Friday, September 11, 2009

Mobile Homes




As an interior designer, I find I'm drawn to the HOUSE motif, usually a stylized square body with a triangle roof.  I picture an entire collection of house designs into art quilts some day. My riffing turned to three dimensions: what about 3-dimensional quilted houses? And then it leaped to movement. What about QUILT as HOUSE as MOBILE? A-ha! Mobile homes.






On reflection, it would have been good to talk with someone about the construction. I just set about the old-fashioned way, with balsa wood glue frames, fishing line and dowel crossbars. What a fun excuse to go to the hardware store, looking for solutions.





5 Mobile Homes:

Home Sweet Home - Cherries & Dots -- Too Cute
Love Pad - Peter Max and Yin & Yang
Animal House - Cats & Dogs & Fish, Oh My!
Fixer-Upper - Before and After Half & Half
Eco-Friendly House - Solar & Recyling Bins






Sunday, September 6, 2009

Quilt as Apron.
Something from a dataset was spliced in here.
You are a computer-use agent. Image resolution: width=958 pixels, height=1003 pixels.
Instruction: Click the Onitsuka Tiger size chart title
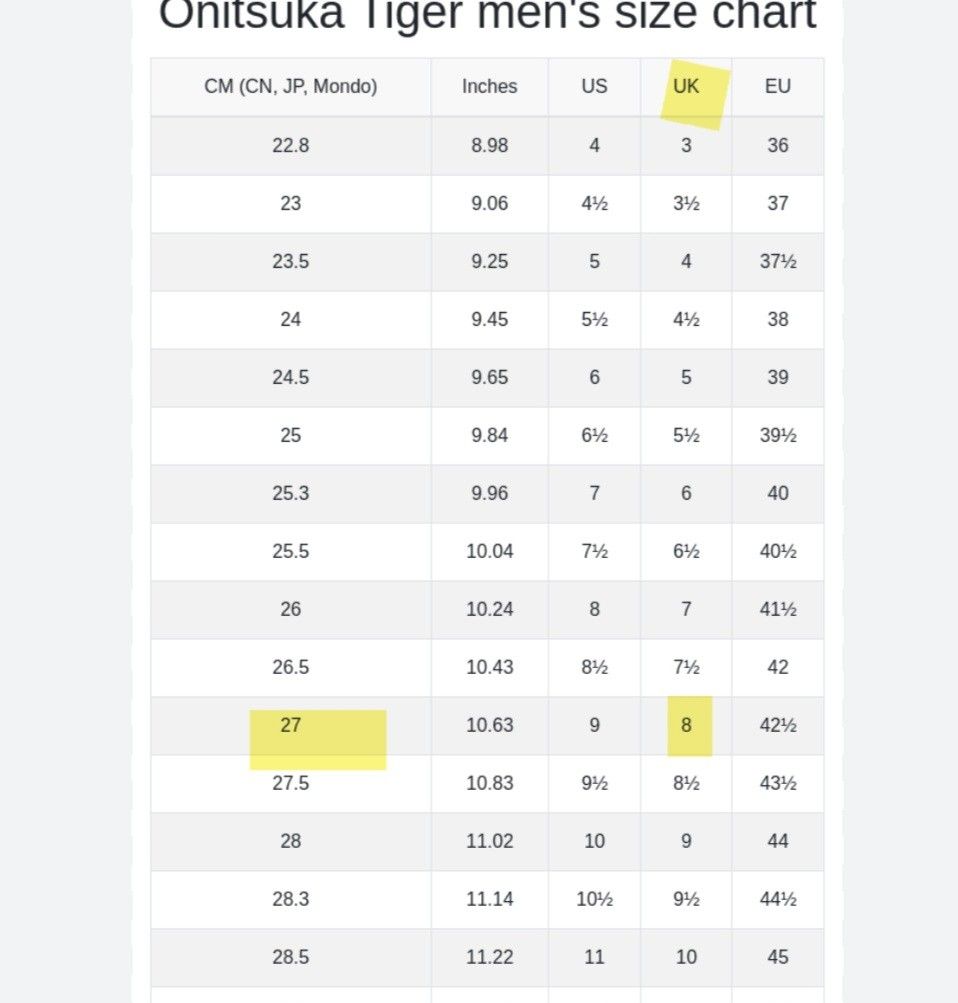point(487,14)
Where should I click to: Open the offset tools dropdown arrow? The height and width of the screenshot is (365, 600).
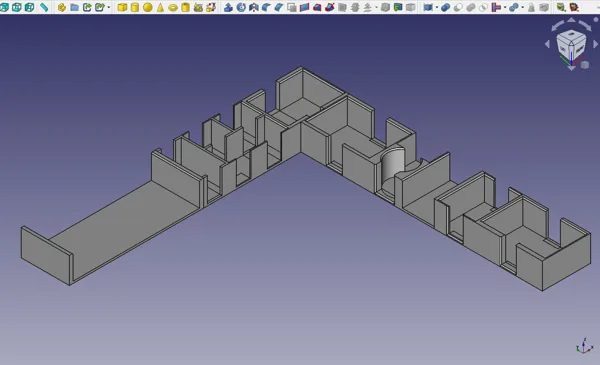[377, 7]
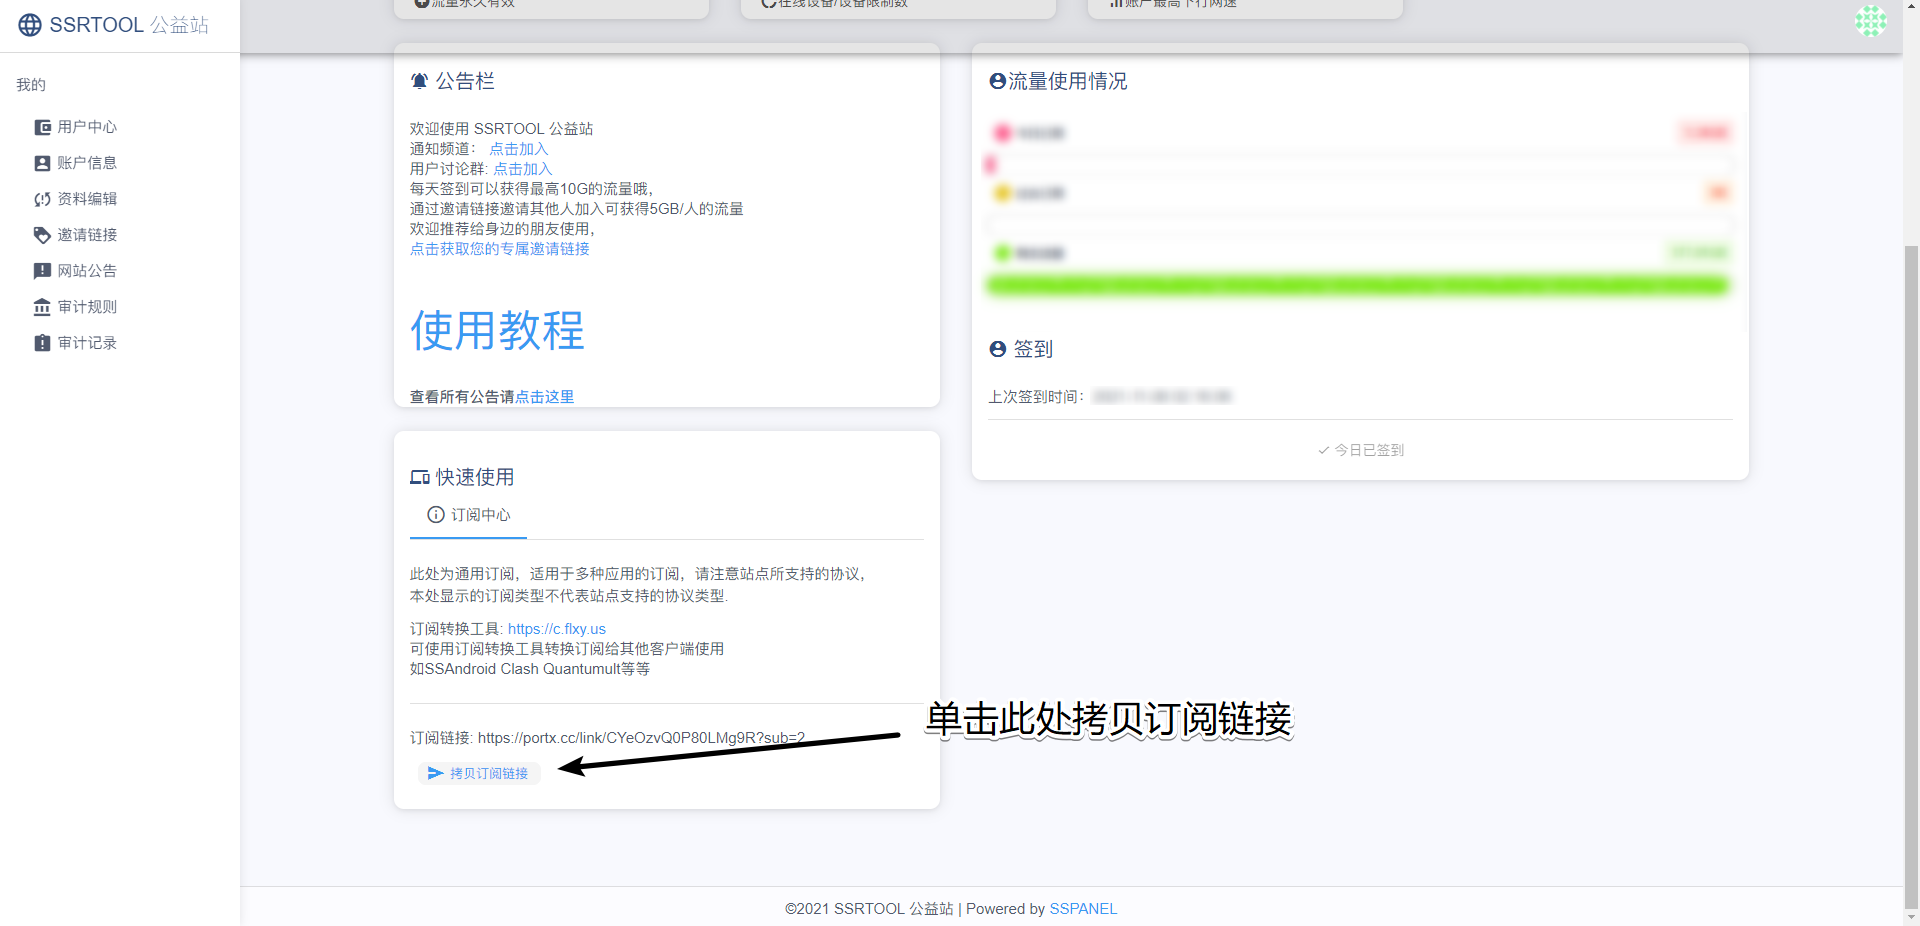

Apron as Quilt.

It doesn't have to go on a bed or hang on the wall. It can get put to use as functional art.
 
  
The details on these aprons can be downright silly, as we discovered at the Quilting Bee. Funny apron ideas had us all giggling as the embellishments got wilder. To be continued....
Here's another addition to the apron series:


 
Tom has a special fondness for sashimi.
 

Friday, September 4, 2009

And the seasons, they go round and round....



Circles on circles on squares was much more labor-intensive than I originally planned, all the while humming the song Circle Game. My friend Carol Forster helped sew (by hand) little running stitches around the outside edge of 40 circles. Then I pulled a thread of each circle to cinch in the outside edge, turn it under, and stitch it flat. Circle Game. I finally stopped, went to my computer, and looked up the lyrics so I could sing all the words with the melody: http://www.lyrics.com/lyrics/joni-mitchell/circle-game.htmlme.html Then I had to review all the Joni Mitchell songs on the album Ladies of the Canyon. This took me on a trip down Memory Lane with more and more songs, each one manifesting in a visual image of an art quilt. Now to take them out of my head and translate them into fabric compositions. Joni Mitchell has recently built herself a home in British Columbia, probably filled wall-to-wall with her own artwork (paintings.) Joni, if you hear me, I have Circle Game for you....








Tom wasn't around in those days, but he would have enjoyed seeing painted ponies going up and down.